WORK ORDER: Every line of the records below from the line with "è concreto, ogni" up to and including the line with "10 (541, 1130)" must be reproduced exactly, and no line outside that range.

PROVIDED RECORDS:

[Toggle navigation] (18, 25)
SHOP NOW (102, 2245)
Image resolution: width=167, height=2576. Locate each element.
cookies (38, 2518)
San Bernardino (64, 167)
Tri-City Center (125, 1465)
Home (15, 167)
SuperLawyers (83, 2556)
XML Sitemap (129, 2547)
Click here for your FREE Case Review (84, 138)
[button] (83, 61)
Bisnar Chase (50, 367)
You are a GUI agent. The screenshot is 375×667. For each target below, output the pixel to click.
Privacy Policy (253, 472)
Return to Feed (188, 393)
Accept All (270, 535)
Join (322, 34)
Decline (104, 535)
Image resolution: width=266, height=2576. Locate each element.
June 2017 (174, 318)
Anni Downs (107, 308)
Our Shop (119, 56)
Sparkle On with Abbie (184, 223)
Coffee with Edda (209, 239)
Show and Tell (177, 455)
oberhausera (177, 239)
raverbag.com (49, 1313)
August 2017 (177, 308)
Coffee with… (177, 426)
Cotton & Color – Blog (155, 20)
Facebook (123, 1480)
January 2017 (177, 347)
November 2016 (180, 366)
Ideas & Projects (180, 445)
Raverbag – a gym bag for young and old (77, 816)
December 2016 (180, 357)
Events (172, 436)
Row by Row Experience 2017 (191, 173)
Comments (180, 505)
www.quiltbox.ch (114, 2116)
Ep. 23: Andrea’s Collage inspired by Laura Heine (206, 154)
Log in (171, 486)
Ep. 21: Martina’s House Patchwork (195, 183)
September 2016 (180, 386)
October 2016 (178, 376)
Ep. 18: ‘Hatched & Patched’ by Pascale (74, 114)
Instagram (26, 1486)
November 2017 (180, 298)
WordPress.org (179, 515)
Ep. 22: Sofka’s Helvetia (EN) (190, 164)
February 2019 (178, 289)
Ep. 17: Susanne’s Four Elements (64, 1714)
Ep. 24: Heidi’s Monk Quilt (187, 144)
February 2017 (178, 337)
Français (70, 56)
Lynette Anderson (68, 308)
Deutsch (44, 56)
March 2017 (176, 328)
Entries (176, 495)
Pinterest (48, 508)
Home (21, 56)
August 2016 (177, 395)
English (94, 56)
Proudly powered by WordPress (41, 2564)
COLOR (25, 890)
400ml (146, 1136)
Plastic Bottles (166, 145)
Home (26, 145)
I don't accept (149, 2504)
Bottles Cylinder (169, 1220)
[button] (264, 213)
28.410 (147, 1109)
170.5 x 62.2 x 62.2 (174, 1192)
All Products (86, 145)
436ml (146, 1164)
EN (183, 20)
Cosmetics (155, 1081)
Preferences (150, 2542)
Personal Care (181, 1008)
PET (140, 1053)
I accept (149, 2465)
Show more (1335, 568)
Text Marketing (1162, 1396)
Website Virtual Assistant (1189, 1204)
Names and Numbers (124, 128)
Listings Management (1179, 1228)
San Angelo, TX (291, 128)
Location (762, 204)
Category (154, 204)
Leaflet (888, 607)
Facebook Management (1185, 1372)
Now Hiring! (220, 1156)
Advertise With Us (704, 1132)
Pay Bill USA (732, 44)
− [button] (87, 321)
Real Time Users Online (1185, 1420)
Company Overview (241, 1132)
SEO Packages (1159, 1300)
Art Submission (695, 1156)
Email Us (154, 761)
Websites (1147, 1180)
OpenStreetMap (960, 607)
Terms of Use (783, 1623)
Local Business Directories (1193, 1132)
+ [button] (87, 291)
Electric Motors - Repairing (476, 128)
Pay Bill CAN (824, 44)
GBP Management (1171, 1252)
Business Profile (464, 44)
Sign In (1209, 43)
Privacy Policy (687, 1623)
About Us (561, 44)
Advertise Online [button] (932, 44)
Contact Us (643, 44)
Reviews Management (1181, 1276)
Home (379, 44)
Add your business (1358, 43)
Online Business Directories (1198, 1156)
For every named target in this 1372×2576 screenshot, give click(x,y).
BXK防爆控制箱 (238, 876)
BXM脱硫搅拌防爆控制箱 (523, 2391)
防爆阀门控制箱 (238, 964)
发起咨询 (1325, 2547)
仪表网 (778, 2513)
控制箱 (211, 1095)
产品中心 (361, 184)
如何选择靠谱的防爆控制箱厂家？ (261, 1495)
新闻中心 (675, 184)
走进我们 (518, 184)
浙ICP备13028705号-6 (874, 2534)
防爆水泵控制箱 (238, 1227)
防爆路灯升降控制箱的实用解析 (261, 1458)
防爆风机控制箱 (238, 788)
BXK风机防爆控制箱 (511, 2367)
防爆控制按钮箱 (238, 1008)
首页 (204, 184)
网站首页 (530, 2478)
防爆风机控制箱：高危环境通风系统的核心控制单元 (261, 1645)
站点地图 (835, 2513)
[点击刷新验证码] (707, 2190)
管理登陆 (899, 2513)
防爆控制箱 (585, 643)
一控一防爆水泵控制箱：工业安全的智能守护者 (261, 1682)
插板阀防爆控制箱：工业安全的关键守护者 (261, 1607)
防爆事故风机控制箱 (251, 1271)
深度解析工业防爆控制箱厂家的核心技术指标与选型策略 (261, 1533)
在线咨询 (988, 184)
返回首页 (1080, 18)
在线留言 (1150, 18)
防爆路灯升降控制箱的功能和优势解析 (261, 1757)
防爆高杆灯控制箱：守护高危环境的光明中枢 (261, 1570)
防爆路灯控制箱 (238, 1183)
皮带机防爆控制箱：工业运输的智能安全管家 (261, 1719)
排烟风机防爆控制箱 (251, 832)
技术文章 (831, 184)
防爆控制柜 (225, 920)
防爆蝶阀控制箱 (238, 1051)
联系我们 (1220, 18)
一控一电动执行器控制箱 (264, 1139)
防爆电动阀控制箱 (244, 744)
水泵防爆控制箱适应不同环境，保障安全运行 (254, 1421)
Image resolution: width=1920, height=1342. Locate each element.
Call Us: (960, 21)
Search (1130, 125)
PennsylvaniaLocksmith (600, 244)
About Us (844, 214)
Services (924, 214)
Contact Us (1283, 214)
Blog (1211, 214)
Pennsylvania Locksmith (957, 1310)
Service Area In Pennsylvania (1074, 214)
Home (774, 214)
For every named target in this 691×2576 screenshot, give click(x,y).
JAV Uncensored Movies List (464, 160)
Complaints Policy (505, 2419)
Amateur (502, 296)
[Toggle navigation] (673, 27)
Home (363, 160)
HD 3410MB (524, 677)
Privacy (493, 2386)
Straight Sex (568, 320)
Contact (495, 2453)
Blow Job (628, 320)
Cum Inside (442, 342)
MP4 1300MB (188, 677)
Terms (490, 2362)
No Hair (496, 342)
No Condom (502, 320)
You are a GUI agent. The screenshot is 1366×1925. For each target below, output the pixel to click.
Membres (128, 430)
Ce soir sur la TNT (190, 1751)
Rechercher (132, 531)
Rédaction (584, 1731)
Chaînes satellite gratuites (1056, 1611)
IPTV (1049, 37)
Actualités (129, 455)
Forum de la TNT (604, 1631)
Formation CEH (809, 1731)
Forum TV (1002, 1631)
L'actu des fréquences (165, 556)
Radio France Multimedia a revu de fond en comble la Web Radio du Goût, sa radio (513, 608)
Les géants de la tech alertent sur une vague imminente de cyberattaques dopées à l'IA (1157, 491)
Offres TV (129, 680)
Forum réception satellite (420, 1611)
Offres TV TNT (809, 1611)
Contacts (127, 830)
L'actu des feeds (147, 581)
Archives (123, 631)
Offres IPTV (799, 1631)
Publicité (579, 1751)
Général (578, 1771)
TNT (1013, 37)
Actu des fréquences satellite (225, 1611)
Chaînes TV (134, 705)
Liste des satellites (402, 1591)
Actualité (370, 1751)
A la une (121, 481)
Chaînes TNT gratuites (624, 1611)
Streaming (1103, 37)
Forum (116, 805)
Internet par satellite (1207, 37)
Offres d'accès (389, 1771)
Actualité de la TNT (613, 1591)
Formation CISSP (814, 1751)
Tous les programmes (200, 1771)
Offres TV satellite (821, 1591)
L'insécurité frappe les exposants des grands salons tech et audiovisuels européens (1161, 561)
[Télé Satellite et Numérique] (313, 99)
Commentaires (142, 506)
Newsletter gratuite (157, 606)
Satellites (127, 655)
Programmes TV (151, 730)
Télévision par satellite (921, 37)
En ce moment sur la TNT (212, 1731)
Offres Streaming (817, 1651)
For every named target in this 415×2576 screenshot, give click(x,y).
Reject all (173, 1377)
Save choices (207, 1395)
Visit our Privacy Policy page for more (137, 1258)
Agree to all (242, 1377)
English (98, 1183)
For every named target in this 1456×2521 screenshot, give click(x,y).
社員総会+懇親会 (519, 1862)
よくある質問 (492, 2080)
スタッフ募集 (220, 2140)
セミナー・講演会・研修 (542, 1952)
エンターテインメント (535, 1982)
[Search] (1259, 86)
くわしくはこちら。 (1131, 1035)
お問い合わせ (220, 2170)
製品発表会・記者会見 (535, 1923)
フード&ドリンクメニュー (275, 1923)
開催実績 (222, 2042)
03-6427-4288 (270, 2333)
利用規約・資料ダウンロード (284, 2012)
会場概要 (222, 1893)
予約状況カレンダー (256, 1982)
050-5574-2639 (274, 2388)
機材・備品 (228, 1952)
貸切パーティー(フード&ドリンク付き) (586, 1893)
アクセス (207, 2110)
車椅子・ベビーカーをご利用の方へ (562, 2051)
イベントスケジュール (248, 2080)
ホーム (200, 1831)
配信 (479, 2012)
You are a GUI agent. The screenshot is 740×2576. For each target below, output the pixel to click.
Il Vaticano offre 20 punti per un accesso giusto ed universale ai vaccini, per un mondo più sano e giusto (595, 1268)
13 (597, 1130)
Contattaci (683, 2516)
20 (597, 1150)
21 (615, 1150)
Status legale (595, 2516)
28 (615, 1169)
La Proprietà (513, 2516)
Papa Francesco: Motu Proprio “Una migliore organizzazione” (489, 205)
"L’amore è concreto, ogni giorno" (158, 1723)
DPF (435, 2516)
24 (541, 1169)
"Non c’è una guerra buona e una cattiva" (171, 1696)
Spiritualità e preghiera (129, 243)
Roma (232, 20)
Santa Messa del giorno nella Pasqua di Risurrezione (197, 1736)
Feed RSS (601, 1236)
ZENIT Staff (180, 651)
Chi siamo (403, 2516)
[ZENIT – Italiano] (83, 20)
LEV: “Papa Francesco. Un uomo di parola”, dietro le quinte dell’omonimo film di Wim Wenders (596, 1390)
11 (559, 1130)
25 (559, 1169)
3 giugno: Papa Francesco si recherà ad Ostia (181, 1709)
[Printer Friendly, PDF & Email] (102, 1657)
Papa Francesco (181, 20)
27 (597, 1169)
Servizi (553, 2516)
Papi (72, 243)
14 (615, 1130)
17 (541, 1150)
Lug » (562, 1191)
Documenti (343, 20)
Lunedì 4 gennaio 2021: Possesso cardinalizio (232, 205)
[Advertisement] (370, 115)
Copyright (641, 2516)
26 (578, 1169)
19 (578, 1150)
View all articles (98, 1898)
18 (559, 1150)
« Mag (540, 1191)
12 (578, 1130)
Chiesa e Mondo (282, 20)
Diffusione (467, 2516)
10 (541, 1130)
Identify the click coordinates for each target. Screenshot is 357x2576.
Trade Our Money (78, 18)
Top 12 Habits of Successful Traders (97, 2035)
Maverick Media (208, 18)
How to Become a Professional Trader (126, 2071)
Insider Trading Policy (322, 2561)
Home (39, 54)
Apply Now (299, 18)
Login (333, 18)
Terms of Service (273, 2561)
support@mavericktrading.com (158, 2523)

RESULT:
"L’amore è concreto, ogni giorno" (158, 1723)
DPF (435, 2516)
24 (541, 1169)
"Non c’è una guerra buona e una cattiva" (171, 1696)
Spiritualità e preghiera (129, 243)
Roma (232, 20)
Santa Messa del giorno nella Pasqua di Risurrezione (197, 1736)
Feed RSS (601, 1236)
ZENIT Staff (180, 651)
Chi siamo (403, 2516)
[ZENIT – Italiano] (83, 20)
LEV: “Papa Francesco. Un uomo di parola”, dietro le quinte dell’omonimo film di Wim Wenders (596, 1390)
11 (559, 1130)
25 (559, 1169)
3 giugno: Papa Francesco si recherà ad Ostia (181, 1709)
[Printer Friendly, PDF & Email] (102, 1657)
Papa Francesco (181, 20)
27 (597, 1169)
Servizi (553, 2516)
Papi (72, 243)
14 (615, 1130)
17 (541, 1150)
Lug » (562, 1191)
Documenti (343, 20)
Lunedì 4 gennaio 2021: Possesso cardinalizio (232, 205)
[Advertisement] (370, 115)
Copyright (641, 2516)
26 (578, 1169)
19 (578, 1150)
View all articles (98, 1898)
18 (559, 1150)
« Mag (540, 1191)
12 (578, 1130)
Chiesa e Mondo (282, 20)
Diffusione (467, 2516)
10 (541, 1130)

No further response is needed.